In the long weekend of Memorial Day 2016, it was so exciting to have Dr. Todd Beall to be the speaker of the retreat of Chinese Bible Church of College Park (CBCCP). It was held in Messiah College. He gave four sermons and two workshops. Dr. Beall graduated from Princeton University with a B. A. in English Literature, a Th.M. in Old Testament from Capital Bible Seminary, and a Ph.D. in New Testament from The Catholic University of America.
In his four sermons, Dr. Beall gave a whole Christian account on the relationship between God and man. The first sermon was on Psalm 8, talking about God’s design on man. The created Universe is magnificent and great, (Ps. 8:3-4), but man, as a bearer of God’s image, (Gen. 1:26-27) is the crown of creation, who is given the dominion over the Universe. (Ps. 8:5-8, Gen 1:28). Dr. Beall pointed out that while the Fall distorted our image of God, but it was not totally lost, and we still have the dominion over it, although the task is much more difficult. (Heb. 2:6-8, 1 Cor. 15:25, 27) Of course, the majesty of God is presented at the beginning and the end of this psalm, as in inclusio.
His second sermon was on Psalm 19. This sermon is basically the doctrine of Scripture, or bibliology. The poet praised about the general revelation, i.e., His revelation in the Universe that demonstrates His glory to everyone. (Ps. 19:1-6) The God here is El, the transcendent God. Then it comes with the special revelation, which is His revelation in His Word that demands our joyful obedience. (Ps. 19:7-11) The God here is YHWH, the tetragrammaton, the covenantal God who relates personally with man. Dr. Beall spent a lot of time talking about the pattern in verses 7-9: a noun clause, an adjective, and a verb in the three patterns. Finally, His Word demands our contrition, and our obedience. (Ps. 19:12-14) It is the application. The most important thing in this psalm is that he delighted in God’s Word. “Let the words of my mouth and the meditation of my heart be acceptable in your sight, O LORD, my rock and my redeemer.” (Ps. 19:12-14)

#### WRITTEN TASK 1
In the entries, rewrite the lines from the one containing "Image resolution: width=2576" up to and including the one containing "Looking at the screenshot, I should tap(1712, 556).", putting "Recent Files" in place of "Most Used Apps" and leaving everything else the same.

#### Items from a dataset
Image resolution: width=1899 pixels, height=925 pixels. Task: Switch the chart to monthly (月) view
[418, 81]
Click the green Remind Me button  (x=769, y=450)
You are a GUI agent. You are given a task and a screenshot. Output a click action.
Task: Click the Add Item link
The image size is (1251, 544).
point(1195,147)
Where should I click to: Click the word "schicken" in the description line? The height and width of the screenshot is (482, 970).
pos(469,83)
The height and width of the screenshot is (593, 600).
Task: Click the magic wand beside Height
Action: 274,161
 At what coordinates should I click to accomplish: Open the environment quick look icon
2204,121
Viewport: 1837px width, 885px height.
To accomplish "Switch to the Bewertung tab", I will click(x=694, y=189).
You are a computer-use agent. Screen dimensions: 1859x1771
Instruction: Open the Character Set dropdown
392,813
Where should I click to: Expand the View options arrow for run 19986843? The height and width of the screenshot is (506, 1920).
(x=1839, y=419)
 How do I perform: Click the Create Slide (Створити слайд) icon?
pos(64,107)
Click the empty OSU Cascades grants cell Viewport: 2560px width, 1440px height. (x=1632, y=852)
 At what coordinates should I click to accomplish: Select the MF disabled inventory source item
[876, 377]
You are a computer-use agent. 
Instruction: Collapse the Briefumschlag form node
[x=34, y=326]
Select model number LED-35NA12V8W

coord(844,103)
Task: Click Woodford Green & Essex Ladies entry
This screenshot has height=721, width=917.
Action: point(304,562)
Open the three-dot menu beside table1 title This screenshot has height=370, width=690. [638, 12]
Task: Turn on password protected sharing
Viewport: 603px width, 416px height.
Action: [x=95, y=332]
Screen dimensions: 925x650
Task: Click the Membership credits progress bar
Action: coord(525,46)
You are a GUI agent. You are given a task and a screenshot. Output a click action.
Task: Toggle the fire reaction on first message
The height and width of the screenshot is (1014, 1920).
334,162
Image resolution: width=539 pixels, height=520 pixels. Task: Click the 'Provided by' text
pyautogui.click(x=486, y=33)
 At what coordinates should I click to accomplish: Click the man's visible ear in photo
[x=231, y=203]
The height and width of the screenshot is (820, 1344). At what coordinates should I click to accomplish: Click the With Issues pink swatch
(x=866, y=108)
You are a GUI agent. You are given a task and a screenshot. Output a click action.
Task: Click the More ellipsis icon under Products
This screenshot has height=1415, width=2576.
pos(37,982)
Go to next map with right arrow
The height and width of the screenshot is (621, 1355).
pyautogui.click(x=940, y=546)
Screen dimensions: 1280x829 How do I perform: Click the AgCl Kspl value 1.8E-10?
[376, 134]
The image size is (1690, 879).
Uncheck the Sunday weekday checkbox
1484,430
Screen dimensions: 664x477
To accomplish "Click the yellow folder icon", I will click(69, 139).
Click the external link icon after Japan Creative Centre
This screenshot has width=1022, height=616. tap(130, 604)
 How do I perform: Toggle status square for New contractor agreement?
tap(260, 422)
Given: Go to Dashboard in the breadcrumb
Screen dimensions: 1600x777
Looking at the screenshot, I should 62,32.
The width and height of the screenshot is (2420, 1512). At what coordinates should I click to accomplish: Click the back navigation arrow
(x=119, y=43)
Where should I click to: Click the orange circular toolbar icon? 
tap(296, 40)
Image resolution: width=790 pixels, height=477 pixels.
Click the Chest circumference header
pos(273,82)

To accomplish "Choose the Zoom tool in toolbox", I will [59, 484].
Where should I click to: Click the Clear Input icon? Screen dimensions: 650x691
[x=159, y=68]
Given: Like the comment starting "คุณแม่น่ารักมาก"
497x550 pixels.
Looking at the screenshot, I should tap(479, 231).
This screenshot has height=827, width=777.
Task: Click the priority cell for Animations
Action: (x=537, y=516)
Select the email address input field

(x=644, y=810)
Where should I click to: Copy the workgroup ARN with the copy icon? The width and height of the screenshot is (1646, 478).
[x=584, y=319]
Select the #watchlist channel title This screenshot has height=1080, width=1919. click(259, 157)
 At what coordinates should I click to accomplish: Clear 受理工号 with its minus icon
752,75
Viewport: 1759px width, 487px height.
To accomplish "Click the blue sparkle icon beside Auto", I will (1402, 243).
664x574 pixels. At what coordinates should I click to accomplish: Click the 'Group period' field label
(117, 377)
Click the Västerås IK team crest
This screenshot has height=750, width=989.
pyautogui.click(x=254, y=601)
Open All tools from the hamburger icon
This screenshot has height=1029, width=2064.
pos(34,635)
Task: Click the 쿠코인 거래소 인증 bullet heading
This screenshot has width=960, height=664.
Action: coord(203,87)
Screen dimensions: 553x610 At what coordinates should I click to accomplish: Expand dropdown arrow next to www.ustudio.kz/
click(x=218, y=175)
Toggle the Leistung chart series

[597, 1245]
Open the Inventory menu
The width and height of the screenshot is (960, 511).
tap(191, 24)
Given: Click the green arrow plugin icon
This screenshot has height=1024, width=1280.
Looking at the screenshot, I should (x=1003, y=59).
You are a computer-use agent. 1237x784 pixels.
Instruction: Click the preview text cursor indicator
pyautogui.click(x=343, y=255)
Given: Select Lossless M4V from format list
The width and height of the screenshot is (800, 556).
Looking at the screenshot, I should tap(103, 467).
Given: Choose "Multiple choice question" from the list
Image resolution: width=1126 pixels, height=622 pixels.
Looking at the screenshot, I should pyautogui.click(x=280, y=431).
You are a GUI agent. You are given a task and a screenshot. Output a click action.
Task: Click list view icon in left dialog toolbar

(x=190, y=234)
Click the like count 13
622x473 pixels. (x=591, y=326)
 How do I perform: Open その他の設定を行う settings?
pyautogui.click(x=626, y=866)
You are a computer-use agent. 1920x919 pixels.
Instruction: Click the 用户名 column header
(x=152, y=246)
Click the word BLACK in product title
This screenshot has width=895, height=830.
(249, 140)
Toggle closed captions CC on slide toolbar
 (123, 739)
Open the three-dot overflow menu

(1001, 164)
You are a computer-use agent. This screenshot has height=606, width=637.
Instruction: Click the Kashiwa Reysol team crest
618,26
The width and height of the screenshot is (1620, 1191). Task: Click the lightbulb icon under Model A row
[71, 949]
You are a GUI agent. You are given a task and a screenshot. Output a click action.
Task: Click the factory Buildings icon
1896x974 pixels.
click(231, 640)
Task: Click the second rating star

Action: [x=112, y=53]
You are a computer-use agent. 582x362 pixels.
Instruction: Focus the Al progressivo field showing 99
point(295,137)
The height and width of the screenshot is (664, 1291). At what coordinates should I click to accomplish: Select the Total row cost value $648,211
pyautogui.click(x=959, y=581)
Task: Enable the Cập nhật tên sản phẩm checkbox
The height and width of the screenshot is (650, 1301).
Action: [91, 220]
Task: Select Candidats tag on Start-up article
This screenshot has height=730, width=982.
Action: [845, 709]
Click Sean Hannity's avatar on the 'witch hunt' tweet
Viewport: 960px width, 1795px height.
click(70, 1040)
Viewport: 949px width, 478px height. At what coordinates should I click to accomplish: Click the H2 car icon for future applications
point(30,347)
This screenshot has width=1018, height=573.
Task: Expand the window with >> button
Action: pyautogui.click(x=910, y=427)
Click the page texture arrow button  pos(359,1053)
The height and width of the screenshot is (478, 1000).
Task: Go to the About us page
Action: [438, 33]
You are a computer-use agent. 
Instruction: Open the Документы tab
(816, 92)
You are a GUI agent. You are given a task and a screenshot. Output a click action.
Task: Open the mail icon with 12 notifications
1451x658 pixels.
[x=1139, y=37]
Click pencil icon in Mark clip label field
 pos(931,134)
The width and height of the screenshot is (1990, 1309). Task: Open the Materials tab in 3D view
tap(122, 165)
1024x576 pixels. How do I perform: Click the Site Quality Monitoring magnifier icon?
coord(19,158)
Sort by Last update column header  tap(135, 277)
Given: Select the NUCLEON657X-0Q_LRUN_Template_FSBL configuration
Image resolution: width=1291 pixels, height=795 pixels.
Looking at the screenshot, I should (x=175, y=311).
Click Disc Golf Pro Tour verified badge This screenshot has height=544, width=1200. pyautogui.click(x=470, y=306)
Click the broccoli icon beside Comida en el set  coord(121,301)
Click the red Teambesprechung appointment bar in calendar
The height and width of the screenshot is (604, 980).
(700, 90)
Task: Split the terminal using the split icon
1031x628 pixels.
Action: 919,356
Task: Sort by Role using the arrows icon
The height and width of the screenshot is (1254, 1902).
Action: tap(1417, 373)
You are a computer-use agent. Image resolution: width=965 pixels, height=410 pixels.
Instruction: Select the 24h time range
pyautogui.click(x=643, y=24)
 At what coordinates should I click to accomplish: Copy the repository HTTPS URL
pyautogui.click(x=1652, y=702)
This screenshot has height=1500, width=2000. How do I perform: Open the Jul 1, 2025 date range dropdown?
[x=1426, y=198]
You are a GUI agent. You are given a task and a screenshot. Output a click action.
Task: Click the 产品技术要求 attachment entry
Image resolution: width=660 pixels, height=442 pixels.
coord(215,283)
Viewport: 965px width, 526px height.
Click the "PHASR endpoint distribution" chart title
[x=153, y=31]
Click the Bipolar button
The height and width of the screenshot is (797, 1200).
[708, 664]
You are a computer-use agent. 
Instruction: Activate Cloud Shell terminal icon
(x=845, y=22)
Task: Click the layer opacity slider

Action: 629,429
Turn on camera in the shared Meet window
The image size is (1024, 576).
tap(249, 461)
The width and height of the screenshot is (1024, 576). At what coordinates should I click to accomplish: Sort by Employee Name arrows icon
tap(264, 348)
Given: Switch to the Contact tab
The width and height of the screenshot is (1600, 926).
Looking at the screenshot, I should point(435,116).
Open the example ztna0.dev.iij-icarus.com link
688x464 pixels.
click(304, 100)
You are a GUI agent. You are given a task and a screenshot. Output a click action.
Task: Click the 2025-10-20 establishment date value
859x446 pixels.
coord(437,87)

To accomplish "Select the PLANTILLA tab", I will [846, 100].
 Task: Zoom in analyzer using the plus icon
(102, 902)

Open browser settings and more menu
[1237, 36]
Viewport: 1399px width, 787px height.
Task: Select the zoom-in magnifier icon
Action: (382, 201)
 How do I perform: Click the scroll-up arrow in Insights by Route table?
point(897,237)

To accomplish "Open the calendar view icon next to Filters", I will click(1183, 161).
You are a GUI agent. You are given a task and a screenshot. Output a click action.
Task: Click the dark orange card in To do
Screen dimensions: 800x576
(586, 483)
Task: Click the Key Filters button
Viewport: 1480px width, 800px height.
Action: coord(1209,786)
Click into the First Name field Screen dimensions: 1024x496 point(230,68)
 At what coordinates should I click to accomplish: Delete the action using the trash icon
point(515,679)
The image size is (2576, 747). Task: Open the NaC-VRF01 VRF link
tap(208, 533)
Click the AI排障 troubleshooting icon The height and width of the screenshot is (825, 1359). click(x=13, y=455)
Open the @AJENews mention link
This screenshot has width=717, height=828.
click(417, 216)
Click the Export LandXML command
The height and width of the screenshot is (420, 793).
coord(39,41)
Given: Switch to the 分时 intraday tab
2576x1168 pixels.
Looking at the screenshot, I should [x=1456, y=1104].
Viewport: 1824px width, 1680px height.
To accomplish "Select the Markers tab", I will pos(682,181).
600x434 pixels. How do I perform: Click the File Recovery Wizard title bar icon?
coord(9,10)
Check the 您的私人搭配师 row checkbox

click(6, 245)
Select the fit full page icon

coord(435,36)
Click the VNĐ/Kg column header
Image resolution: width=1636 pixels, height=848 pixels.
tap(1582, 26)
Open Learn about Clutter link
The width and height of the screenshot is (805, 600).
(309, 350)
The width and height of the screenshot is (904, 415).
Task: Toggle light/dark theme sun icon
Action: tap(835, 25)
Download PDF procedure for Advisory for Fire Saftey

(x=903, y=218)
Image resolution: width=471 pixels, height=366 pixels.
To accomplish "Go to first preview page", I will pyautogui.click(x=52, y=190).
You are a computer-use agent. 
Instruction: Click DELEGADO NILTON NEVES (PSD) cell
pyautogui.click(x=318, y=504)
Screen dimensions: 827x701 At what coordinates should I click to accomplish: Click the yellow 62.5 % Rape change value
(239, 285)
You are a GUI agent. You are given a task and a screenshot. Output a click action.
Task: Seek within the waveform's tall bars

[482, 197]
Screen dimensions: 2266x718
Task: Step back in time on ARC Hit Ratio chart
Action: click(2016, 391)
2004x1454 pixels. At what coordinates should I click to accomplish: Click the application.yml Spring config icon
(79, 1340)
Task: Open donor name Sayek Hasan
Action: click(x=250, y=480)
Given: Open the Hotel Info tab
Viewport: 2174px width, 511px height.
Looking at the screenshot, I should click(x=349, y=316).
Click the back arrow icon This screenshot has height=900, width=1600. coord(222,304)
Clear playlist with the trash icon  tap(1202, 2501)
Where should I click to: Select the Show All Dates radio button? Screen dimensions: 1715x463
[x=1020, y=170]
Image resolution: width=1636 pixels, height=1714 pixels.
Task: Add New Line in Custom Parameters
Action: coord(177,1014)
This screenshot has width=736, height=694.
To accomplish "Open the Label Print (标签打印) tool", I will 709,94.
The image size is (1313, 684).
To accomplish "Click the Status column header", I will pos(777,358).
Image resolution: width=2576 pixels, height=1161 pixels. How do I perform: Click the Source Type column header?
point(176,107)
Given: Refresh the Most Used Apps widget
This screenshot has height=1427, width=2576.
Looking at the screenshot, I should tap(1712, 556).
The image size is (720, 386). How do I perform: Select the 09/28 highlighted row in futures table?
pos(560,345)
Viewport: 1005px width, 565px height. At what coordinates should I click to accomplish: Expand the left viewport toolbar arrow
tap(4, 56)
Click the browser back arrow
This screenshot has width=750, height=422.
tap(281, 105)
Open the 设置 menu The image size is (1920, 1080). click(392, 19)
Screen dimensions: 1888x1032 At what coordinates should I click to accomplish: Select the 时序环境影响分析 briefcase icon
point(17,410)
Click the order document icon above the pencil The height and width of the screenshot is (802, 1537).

#### WRITTEN TASK 2
Based on the account of the retreat, answer yes or no to each statement and quote the words that decide it: (a) The retreat was held at Messiah College. (b) Dr. Beall gave three sermons at the retreat. (c) The second sermon was on Psalm 23.

#### TASK RESPONSE 1
Image resolution: width=2576 pixels, height=1161 pixels. How do I perform: Click the Source Type column header?
point(176,107)
Given: Refresh the Recent Files widget
This screenshot has height=1427, width=2576.
Looking at the screenshot, I should tap(1712, 556).

#### TASK RESPONSE 2
(a) Yes: "It was held in Messiah College."
(b) No: "He gave four sermons and two workshops."
(c) No: "His second sermon was on Psalm 19."